Senofsky was a faculty member at the Peabody Conservatory in Baltimore and taught from 1965 to 1996. During this period, he gave a performance at the Library of Congress which was recorded and subsequently released. He founded the American Artists International Foundation which prepared young violinists for competition. In 1983 he was invited to China by the Shanghai Conservatory to teach, perform, and start a music program.
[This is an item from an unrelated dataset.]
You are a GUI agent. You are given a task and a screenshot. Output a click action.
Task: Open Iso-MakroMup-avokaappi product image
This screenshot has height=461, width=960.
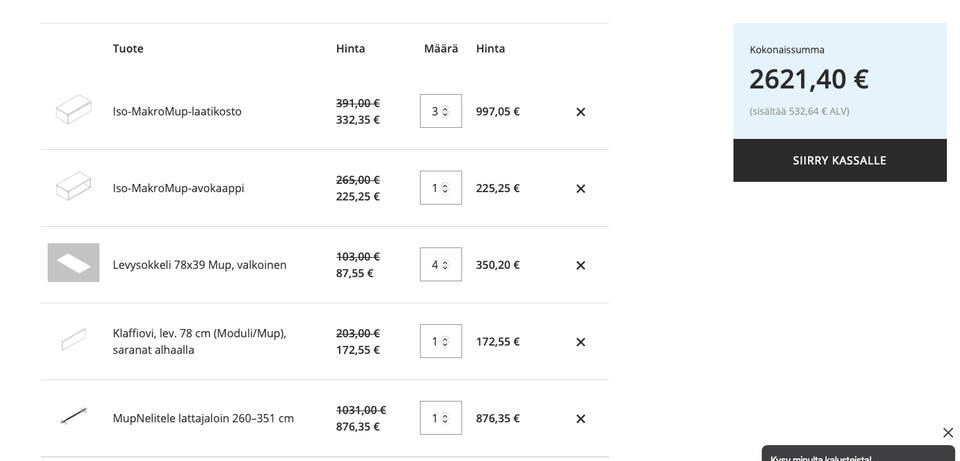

In a 1979 interview, Senofsky said: "to me music is a higher calling than just a profession". In 1999 he was featured in a documentary about renowned musicians whose later careers were spent away from the spotlight. He was a well-respected teacher and was called an American musical hero by Newsweek. His students perform in major symphony orchestras. He played a 1771 Balestrieri violin and a 1757 Landolfi violin. As a young man Senofsky was athletic and played football. In later years he enjoyed gatherings with friends and had a sense of humor.

Senofsky died of complications from heart and lung disease on June 21, 2002, at age 76 in his home in Baltimore, Maryland.

==Personal==
Senofsky was married three times. His first wife, cellist Shirley Trepel, and his second wife, pianist Ellen Mack, were fellow musicians whom he performed and recorded with during his career. His third wife, Kyung Moon Ahn, died in 2000. He was survived by a son and a daughter.